▶ [SOURCE DOCUMENT]:
Command Line Reference

The TopoJSON 2.0 API Reference has moved. This page describes the TopoJSON 1.x API.

In this document, “TopoJSON” refers to the serialization format, whereas topojson refers to the command-line application you can install via NPM. topojson is a reference implementation for converting data to the TopoJSON format, but not the only implementation; for example, see Sean Gillies’ topojson.py.

Usage

topojson [options] -- [file …]

Input files can be one or more of:

.json GeoJSON or TopoJSON
.shp ESRI shapefile
.csv comma-separated values (CSV)
.tsv tab-separated values (TSV)

▶ [EXCERPTED RECORDS]:
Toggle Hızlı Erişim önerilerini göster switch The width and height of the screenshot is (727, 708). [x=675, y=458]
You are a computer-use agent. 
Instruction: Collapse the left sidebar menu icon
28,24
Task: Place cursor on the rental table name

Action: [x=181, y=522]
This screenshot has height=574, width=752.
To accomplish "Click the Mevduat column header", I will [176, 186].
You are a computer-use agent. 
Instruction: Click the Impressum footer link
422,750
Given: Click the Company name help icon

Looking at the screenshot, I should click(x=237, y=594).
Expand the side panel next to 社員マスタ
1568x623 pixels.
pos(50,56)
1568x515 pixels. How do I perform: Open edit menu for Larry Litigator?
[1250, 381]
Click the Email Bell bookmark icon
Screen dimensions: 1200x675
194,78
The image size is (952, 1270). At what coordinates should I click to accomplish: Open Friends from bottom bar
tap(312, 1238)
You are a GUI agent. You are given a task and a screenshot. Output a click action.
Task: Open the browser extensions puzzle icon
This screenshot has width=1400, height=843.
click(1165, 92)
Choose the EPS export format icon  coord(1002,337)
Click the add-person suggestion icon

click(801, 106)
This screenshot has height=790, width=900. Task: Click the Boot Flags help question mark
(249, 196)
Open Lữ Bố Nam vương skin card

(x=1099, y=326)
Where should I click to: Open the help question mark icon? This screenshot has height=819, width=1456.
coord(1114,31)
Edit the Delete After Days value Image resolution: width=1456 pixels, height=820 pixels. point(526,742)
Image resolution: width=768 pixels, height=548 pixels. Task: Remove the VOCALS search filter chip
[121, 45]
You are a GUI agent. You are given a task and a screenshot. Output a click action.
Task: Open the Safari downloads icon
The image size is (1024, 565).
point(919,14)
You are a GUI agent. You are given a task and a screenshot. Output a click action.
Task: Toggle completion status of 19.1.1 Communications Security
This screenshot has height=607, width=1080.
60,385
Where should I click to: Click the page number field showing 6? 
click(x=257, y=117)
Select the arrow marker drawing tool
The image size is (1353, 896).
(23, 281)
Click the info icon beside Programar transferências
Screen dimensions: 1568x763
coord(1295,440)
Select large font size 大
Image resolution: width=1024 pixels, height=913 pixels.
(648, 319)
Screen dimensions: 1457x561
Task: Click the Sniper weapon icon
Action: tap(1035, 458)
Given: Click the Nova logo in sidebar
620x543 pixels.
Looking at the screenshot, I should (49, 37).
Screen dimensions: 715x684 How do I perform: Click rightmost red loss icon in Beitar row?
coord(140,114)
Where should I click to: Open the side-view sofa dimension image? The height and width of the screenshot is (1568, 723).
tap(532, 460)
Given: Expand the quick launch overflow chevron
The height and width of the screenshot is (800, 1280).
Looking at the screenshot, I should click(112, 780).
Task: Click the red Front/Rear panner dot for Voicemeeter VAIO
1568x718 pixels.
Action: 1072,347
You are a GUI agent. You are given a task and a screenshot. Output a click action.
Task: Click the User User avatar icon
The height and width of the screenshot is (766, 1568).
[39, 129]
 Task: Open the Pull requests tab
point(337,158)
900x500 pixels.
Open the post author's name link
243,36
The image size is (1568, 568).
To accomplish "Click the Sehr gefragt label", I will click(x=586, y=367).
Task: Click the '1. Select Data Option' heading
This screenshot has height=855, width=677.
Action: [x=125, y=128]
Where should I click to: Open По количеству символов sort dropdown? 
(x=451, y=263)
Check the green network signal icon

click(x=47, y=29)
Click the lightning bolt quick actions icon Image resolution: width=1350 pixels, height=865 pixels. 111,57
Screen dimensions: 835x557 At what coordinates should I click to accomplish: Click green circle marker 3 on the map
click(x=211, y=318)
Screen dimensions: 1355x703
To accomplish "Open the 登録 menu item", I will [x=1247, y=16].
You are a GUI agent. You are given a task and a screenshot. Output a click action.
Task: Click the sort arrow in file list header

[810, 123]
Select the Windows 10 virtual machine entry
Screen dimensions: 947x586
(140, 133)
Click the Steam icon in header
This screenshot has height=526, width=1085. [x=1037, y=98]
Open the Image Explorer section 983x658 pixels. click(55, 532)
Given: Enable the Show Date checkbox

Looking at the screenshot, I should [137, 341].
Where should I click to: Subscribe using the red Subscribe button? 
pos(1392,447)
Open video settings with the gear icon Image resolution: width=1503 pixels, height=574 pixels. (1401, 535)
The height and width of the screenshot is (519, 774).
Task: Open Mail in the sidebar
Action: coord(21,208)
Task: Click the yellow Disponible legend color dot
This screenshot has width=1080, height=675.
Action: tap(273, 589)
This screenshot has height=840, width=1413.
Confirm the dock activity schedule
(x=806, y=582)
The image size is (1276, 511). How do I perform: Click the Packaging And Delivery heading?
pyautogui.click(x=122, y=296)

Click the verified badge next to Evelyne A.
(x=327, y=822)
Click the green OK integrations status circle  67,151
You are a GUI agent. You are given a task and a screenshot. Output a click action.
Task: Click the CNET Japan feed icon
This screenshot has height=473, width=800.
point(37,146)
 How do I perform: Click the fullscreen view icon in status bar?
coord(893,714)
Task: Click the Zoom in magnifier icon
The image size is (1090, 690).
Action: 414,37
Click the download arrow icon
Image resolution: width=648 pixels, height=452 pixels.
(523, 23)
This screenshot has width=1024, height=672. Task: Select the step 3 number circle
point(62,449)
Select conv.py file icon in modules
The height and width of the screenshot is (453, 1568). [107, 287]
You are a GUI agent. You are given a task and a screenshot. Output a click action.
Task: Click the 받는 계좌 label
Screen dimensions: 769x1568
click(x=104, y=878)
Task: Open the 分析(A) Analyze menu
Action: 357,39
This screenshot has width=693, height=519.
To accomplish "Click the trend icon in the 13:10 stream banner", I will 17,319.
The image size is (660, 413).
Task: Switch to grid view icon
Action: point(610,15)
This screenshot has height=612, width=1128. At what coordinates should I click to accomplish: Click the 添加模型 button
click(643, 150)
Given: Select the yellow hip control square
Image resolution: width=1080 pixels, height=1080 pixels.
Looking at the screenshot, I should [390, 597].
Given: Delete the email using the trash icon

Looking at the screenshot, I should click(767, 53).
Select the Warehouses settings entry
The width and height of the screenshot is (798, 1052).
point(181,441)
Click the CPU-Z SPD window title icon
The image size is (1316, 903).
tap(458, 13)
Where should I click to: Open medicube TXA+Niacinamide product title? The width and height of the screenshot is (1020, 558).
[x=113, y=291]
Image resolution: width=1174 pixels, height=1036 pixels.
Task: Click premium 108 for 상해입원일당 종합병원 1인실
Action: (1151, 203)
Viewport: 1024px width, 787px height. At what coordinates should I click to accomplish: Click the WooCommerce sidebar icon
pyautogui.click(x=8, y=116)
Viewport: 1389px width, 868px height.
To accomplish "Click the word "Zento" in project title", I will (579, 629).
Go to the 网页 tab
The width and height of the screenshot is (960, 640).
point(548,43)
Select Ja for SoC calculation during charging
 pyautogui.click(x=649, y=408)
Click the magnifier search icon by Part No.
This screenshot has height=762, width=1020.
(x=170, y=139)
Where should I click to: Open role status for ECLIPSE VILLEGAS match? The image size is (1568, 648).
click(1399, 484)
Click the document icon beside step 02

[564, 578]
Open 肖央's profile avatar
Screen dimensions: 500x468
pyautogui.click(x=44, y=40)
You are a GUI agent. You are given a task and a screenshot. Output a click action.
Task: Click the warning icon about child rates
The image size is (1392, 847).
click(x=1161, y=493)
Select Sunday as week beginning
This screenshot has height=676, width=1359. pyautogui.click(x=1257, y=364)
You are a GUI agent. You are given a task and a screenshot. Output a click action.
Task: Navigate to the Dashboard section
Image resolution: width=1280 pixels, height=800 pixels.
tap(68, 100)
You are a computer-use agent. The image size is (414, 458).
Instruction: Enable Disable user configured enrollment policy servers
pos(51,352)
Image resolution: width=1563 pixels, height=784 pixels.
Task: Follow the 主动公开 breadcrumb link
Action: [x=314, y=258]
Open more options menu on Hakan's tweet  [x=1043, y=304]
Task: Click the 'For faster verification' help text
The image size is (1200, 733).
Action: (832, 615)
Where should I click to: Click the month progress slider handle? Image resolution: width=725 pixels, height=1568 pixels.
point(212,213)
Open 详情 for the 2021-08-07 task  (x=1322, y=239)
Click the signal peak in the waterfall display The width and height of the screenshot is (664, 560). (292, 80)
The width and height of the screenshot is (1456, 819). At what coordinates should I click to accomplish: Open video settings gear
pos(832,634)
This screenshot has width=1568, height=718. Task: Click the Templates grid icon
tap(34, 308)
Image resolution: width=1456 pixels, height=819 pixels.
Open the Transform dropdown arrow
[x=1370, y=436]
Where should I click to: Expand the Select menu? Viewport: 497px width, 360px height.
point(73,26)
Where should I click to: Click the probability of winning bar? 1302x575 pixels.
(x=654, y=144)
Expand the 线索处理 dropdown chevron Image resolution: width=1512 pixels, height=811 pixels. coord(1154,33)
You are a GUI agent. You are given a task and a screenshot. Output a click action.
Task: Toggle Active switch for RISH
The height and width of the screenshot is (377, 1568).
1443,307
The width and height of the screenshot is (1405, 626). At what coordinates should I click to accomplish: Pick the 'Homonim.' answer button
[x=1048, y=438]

▶ [TASK DETAILS]: Pick up the TopoJSON 1.x command-line reference after its last line and keep writing it.

▶ [WRITTEN RESPONSE]:
Options:

-o, --out output TopoJSON file name
-q, --quantization, --no-quantization maximum number of differentiable points along either dimension
-s, --simplify precision threshold for Visvalingam simplification
--simplify-proportion proportion of points to retain for Visvalingam simplification
--cartesian assume Cartesian input coordinates
--spherical assume spherical input coordinates
--no-force-clockwise do not force clockwise exterior rings and counterclockwise interior rings
--no-stitch-poles do not splice antimeridian cuts for polygons that encompass a pole
--filter preserve null or empty features (e.g., zero-area polygons)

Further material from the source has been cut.